DIRECTIVE =
Swap every "Task" for "Instruction" in the entries below, changing nothing else, and omit the pictures from your answer.

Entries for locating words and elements
◆ ◆ ◆ ◆

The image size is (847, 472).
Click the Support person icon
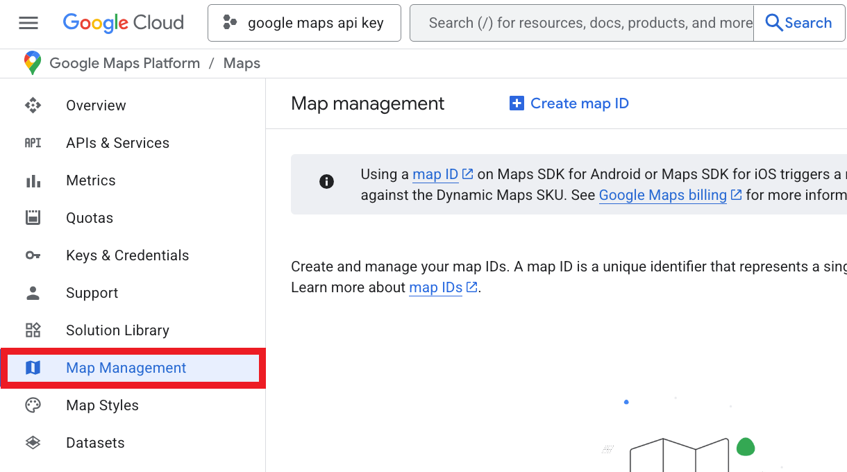33,293
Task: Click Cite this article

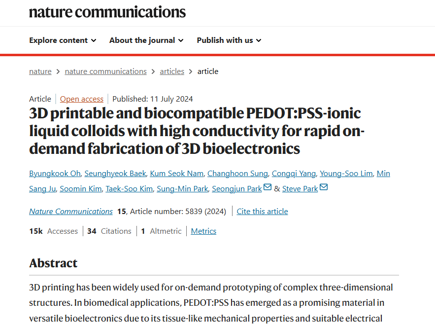Action: click(x=262, y=212)
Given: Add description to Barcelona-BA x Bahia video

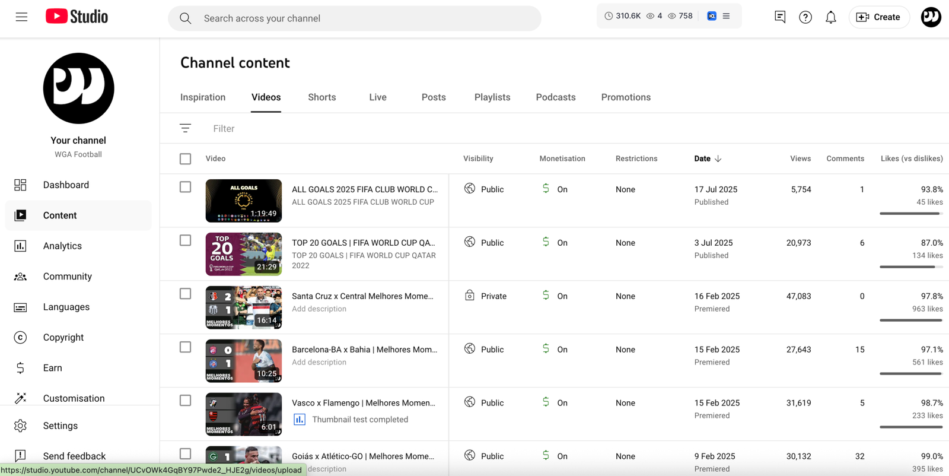Looking at the screenshot, I should click(x=319, y=362).
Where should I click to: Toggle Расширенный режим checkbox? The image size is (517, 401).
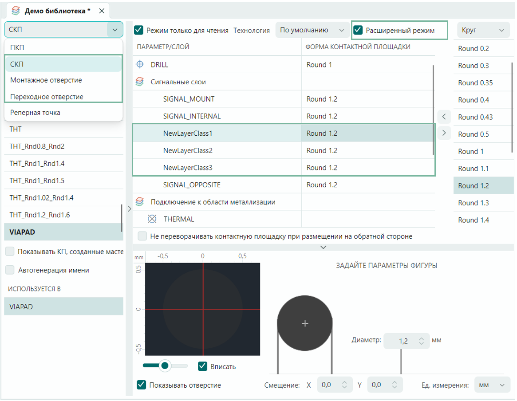(358, 31)
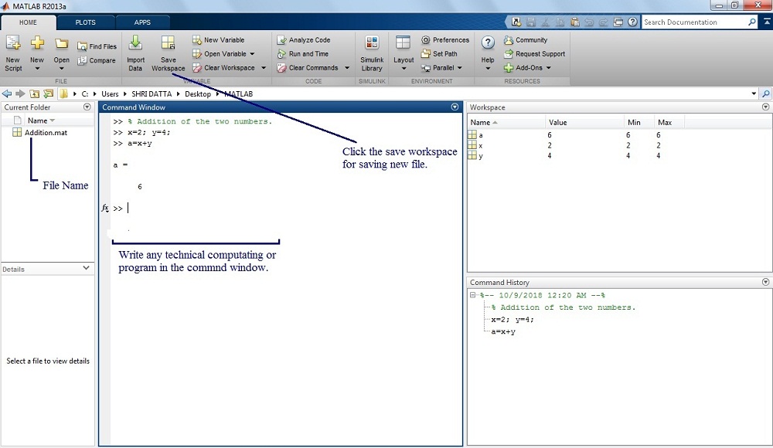Expand the Add-Ons dropdown menu
The height and width of the screenshot is (448, 773).
(549, 68)
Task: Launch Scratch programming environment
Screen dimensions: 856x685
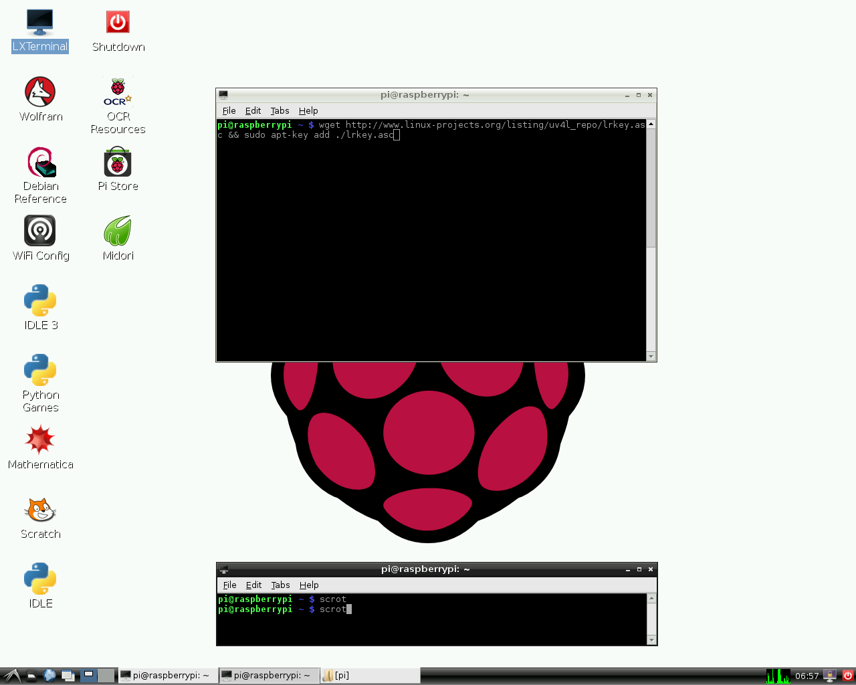Action: point(39,512)
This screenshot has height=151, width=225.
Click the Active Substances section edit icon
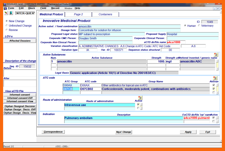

◆ ◆ ◆ ◆

FULL OUTPUT =
The image size is (847, 472).
Click the Support person icon
33,293
Instruction: Click Cite this article

Action: click(x=262, y=212)
Given: Add description to Barcelona-BA x Bahia video

Looking at the screenshot, I should click(x=319, y=362).
Where should I click to: Toggle Расширенный режим checkbox? The image size is (517, 401).
(358, 31)
Expand the Add-Ons dropdown menu
The height and width of the screenshot is (448, 773).
(549, 68)
Instruction: Launch Scratch programming environment
Screen dimensions: 856x685
Action: point(39,512)
This screenshot has height=151, width=225.
Click the Active Substances section edit icon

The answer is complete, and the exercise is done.